Your output should be the lines from the one containing "Instruction: Edit the" through the end of the listing, exact and inclusive, with no pictures.
########
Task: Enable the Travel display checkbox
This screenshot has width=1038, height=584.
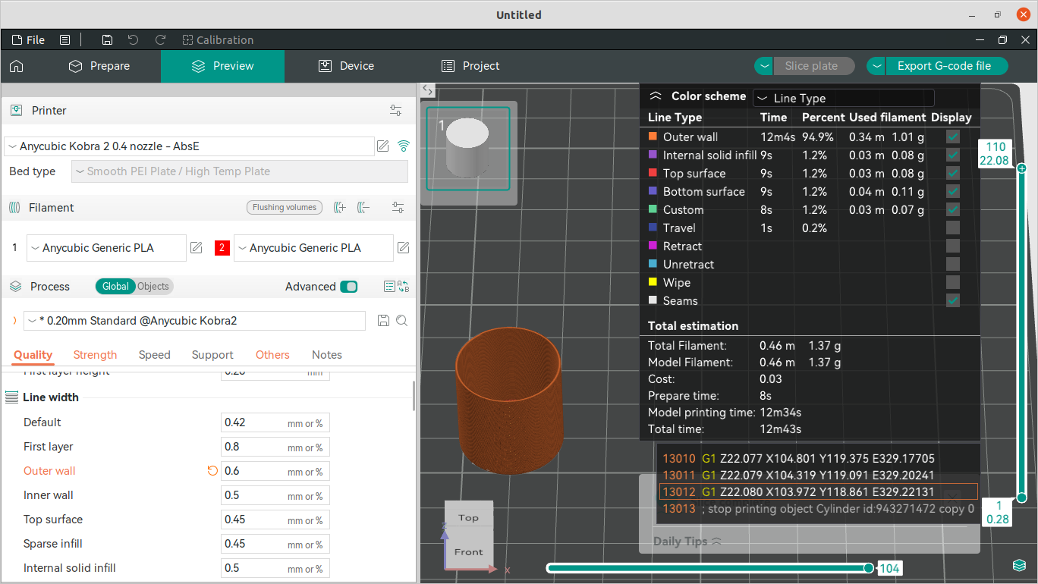Action: click(953, 228)
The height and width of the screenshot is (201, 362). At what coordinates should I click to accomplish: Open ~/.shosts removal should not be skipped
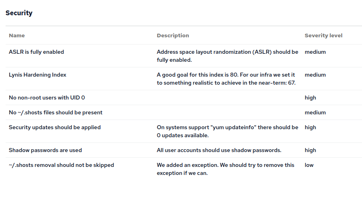61,165
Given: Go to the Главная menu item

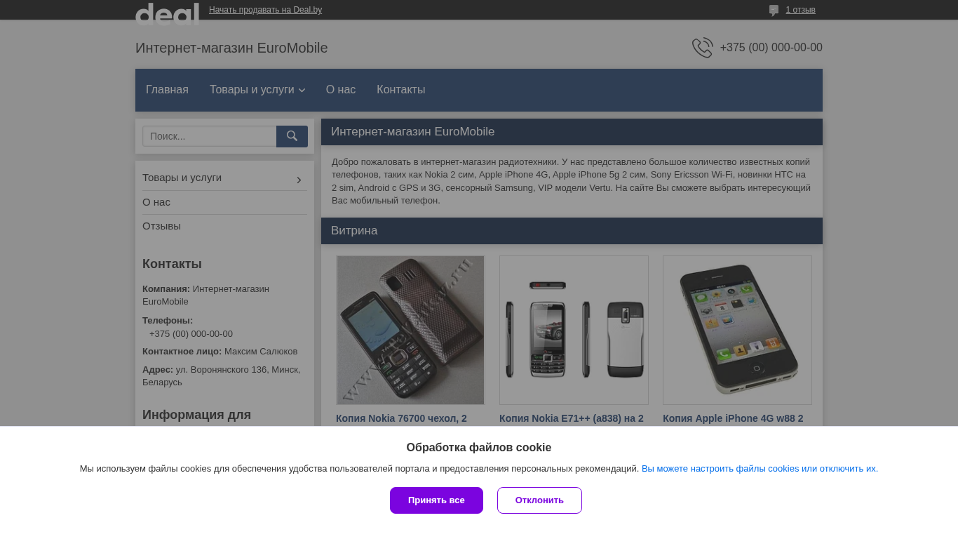Looking at the screenshot, I should click(167, 90).
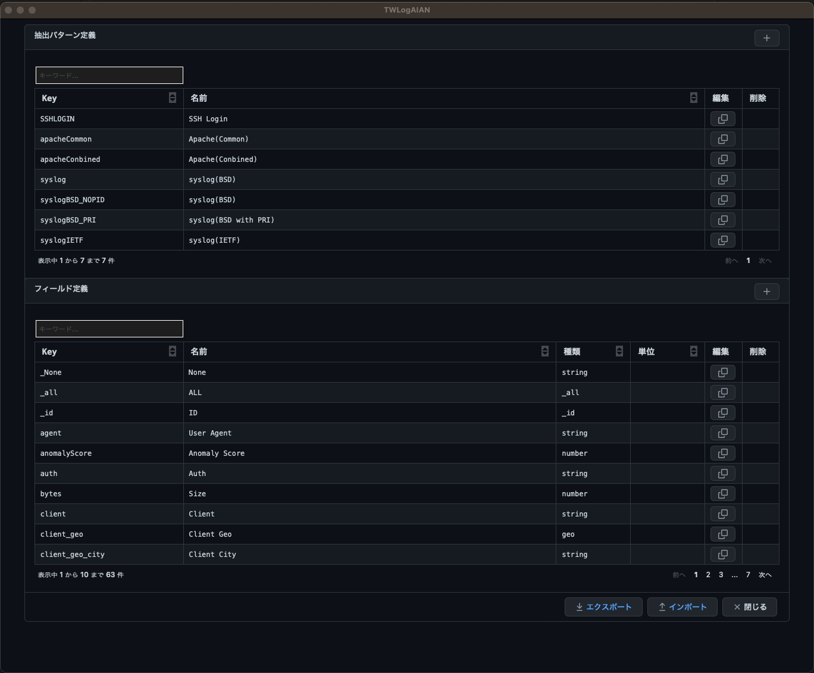Jump to page 7 of field definitions
The height and width of the screenshot is (673, 814).
coord(748,575)
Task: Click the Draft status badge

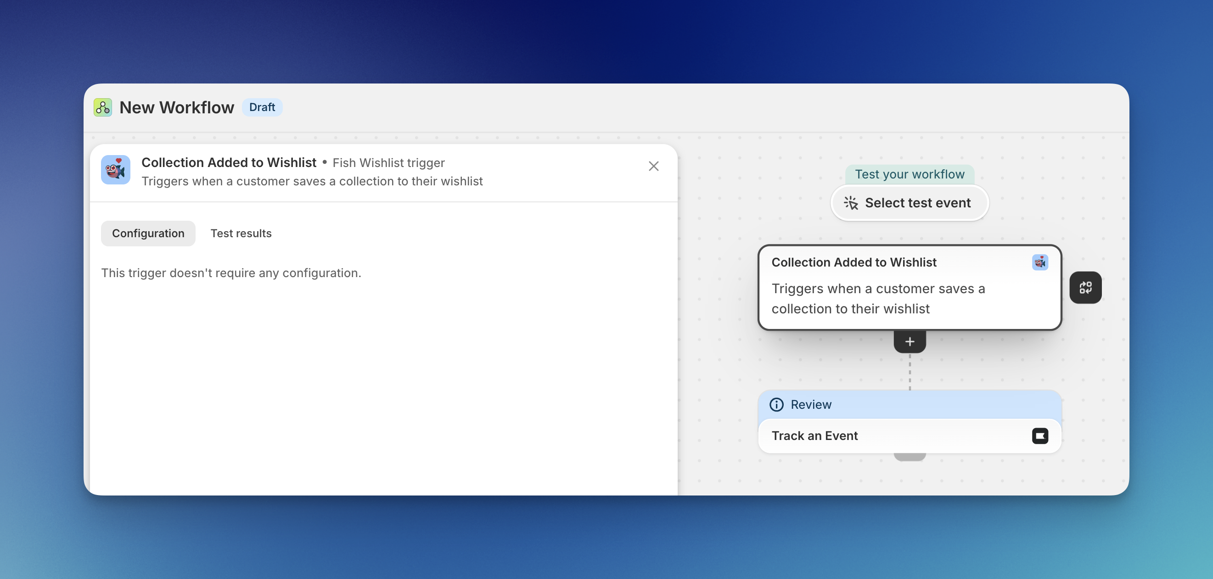Action: click(x=262, y=107)
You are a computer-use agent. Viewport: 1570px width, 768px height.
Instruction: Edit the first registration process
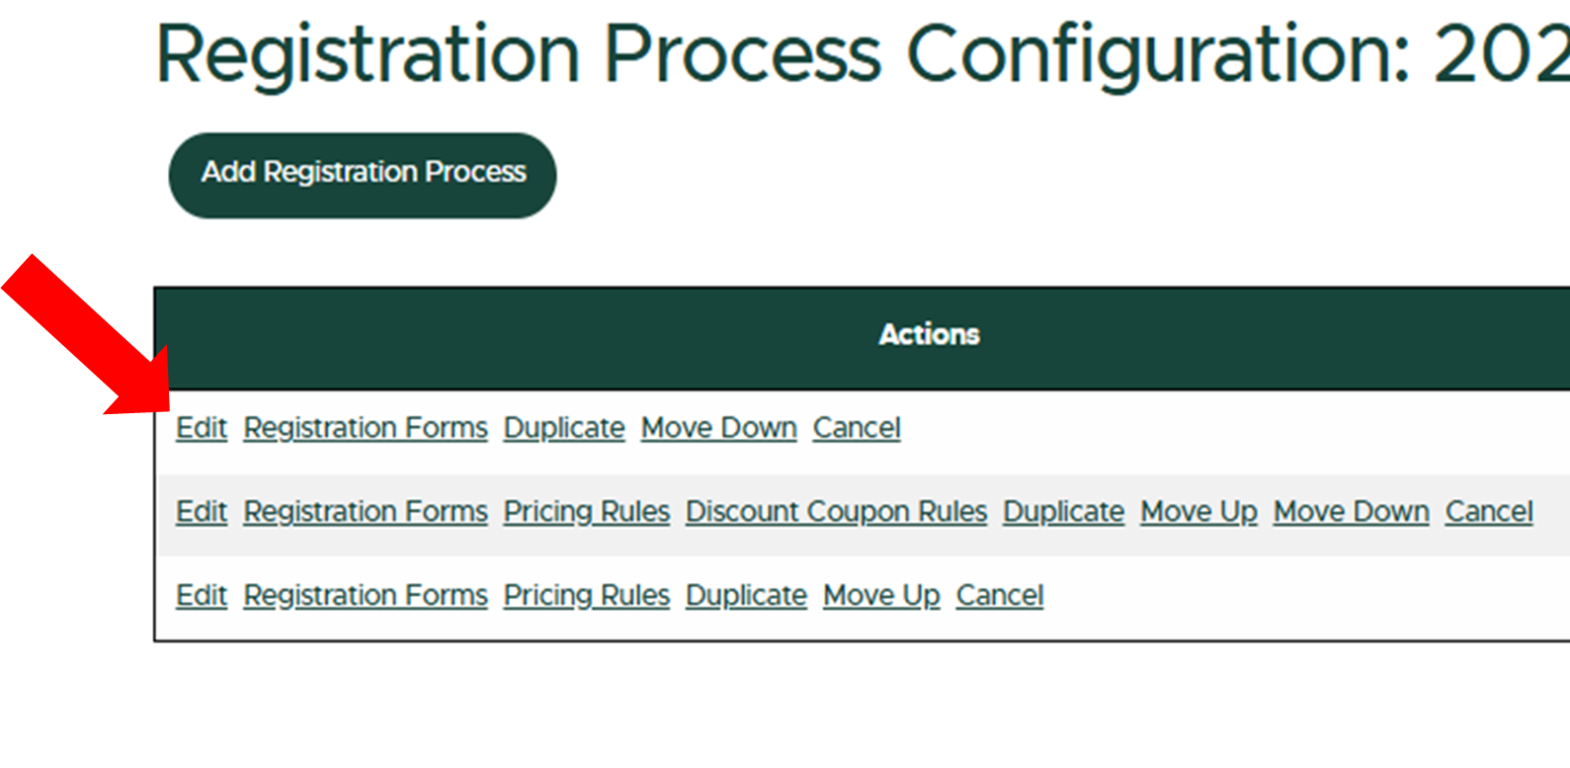[201, 427]
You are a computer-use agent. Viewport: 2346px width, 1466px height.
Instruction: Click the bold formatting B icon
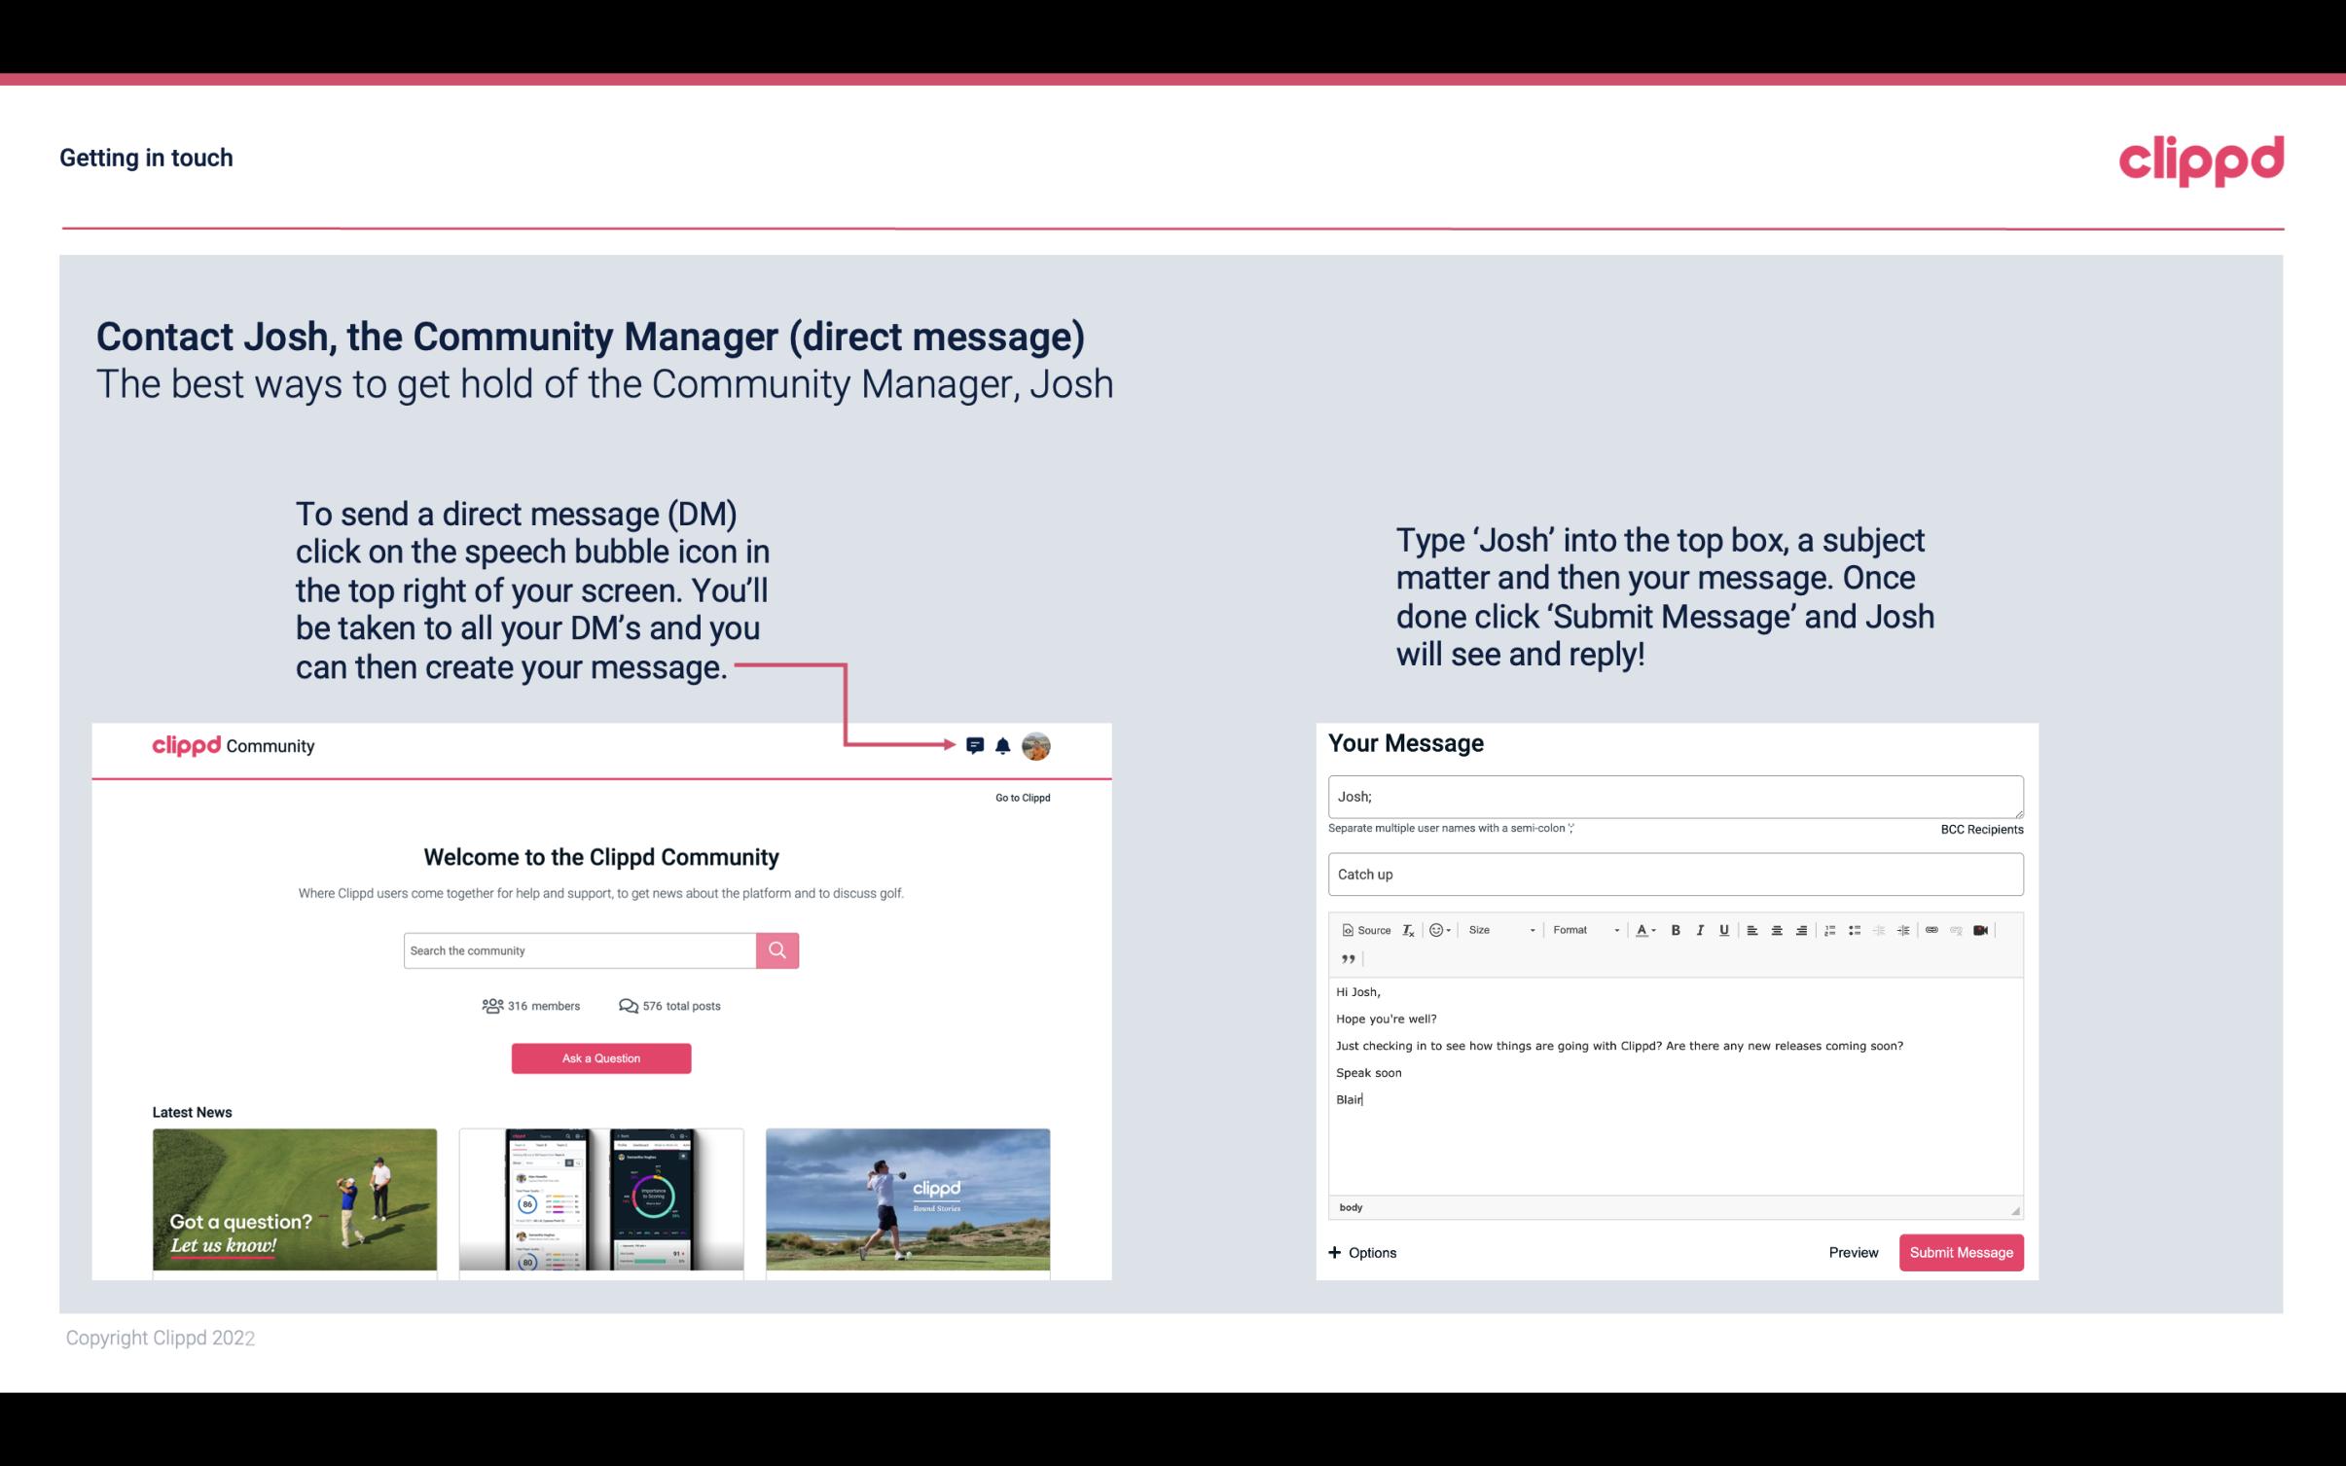click(x=1676, y=929)
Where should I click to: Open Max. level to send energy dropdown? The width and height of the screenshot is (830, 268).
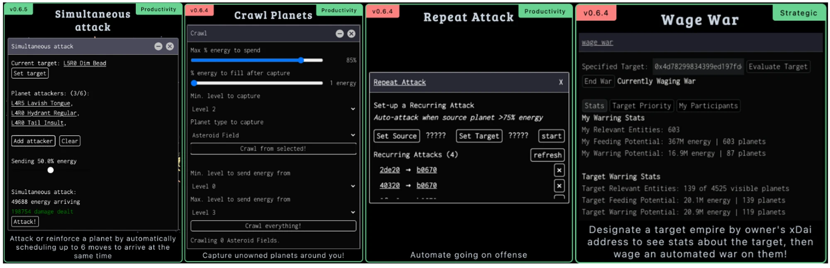click(273, 213)
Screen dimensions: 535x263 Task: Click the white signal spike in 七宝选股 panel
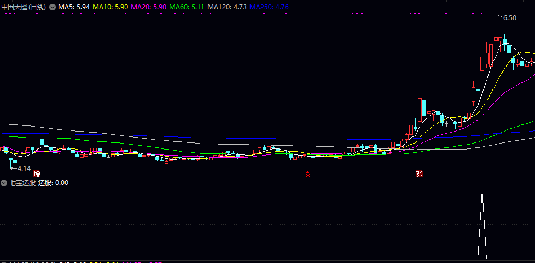click(x=482, y=224)
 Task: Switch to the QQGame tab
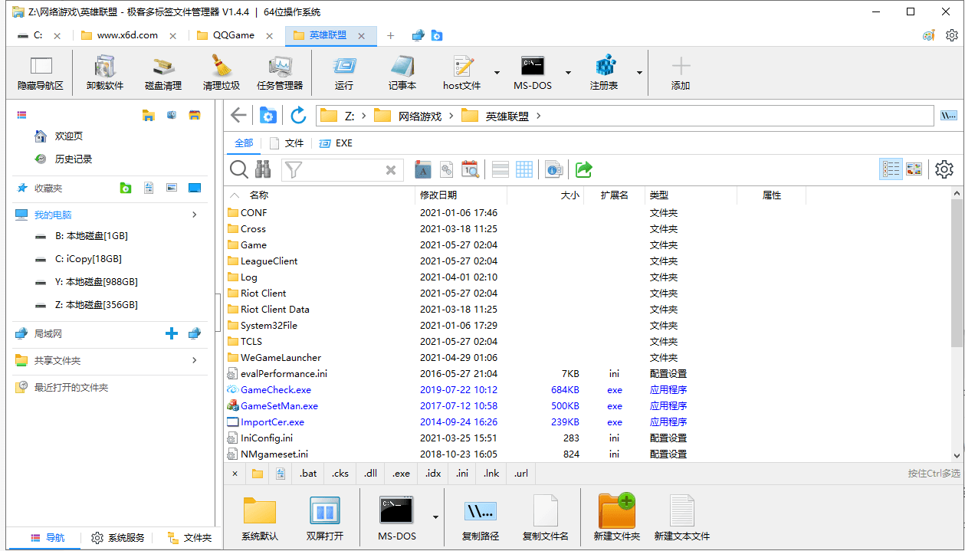tap(234, 35)
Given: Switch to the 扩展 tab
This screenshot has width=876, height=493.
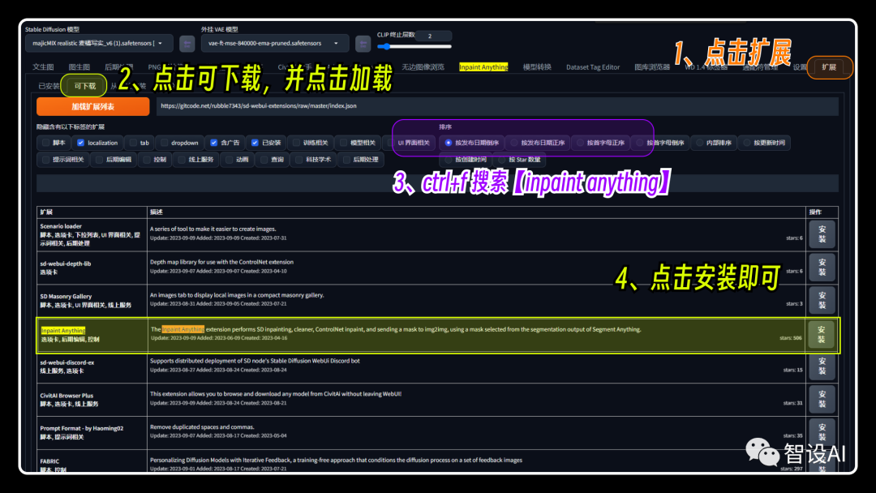Looking at the screenshot, I should (828, 67).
########
▶ [Solution to this exercise]
Instruction: Edit the first registration process
[201, 427]
You are a computer-use agent. Viewport: 2346px width, 1466px height.
Instruction: Click the bold formatting B icon
click(x=1676, y=929)
Where should I click to: Open Max. level to send energy dropdown? The width and height of the screenshot is (830, 268).
click(273, 213)
Screen dimensions: 535x263 Task: Click the white signal spike in 七宝选股 panel
click(x=482, y=224)
 Task: Switch to the QQGame tab
tap(234, 35)
Given: Switch to the 扩展 tab
This screenshot has width=876, height=493.
Looking at the screenshot, I should (828, 67).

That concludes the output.